» DATA FOR THIS TASK:
************
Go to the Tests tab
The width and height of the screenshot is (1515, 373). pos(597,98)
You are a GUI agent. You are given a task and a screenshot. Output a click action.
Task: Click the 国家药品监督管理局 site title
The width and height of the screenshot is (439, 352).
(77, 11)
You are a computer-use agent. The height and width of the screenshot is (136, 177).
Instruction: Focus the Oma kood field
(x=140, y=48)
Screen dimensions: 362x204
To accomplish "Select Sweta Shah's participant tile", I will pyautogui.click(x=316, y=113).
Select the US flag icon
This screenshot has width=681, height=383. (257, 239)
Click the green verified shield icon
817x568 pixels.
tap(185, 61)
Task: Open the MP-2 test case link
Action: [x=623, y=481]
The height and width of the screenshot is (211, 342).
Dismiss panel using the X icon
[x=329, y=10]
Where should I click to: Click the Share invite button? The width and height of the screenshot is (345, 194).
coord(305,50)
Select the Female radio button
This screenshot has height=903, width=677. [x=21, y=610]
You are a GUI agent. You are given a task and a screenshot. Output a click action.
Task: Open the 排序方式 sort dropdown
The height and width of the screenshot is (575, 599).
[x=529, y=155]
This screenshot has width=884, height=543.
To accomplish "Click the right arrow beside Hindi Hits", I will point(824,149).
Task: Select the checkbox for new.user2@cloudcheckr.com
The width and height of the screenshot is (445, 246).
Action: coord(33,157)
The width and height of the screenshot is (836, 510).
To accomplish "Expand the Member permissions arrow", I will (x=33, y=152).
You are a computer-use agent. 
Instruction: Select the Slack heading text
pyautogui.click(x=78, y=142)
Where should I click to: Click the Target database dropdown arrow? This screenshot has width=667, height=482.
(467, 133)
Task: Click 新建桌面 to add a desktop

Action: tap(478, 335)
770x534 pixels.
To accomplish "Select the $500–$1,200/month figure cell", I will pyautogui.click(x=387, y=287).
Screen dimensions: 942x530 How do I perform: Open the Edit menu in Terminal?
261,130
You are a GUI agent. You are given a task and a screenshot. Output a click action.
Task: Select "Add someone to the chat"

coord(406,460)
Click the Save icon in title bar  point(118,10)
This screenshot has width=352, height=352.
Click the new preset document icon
************
Using the same words as the original, repeat the records above.

» ANSWER:
Go to the Tests tab
The width and height of the screenshot is (1515, 373). pos(597,98)
You are a GUI agent. You are given a task and a screenshot. Output a click action.
Task: Click the 国家药品监督管理局 site title
The width and height of the screenshot is (439, 352).
(77, 11)
You are a computer-use agent. The height and width of the screenshot is (136, 177).
Instruction: Focus the Oma kood field
(x=140, y=48)
Screen dimensions: 362x204
To accomplish "Select Sweta Shah's participant tile", I will pyautogui.click(x=316, y=113).
Select the US flag icon
This screenshot has width=681, height=383. (257, 239)
Click the green verified shield icon
817x568 pixels.
tap(185, 61)
Task: Open the MP-2 test case link
Action: [x=623, y=481]
The height and width of the screenshot is (211, 342).
Dismiss panel using the X icon
[x=329, y=10]
Where should I click to: Click the Share invite button? The width and height of the screenshot is (345, 194).
coord(305,50)
Select the Female radio button
This screenshot has height=903, width=677. [x=21, y=610]
You are a GUI agent. You are given a task and a screenshot. Output a click action.
Task: Open the 排序方式 sort dropdown
The height and width of the screenshot is (575, 599).
[x=529, y=155]
This screenshot has width=884, height=543.
To accomplish "Click the right arrow beside Hindi Hits", I will point(824,149).
Task: Select the checkbox for new.user2@cloudcheckr.com
The width and height of the screenshot is (445, 246).
Action: coord(33,157)
The width and height of the screenshot is (836, 510).
To accomplish "Expand the Member permissions arrow", I will (x=33, y=152).
You are a computer-use agent. 
Instruction: Select the Slack heading text
pyautogui.click(x=78, y=142)
Where should I click to: Click the Target database dropdown arrow? This screenshot has width=667, height=482.
(467, 133)
Task: Click 新建桌面 to add a desktop

Action: tap(478, 335)
770x534 pixels.
To accomplish "Select the $500–$1,200/month figure cell", I will pyautogui.click(x=387, y=287).
Screen dimensions: 942x530 How do I perform: Open the Edit menu in Terminal?
261,130
You are a GUI agent. You are given a task and a screenshot. Output a click action.
Task: Select "Add someone to the chat"

coord(406,460)
Click the Save icon in title bar  point(118,10)
This screenshot has width=352, height=352.
Click the new preset document icon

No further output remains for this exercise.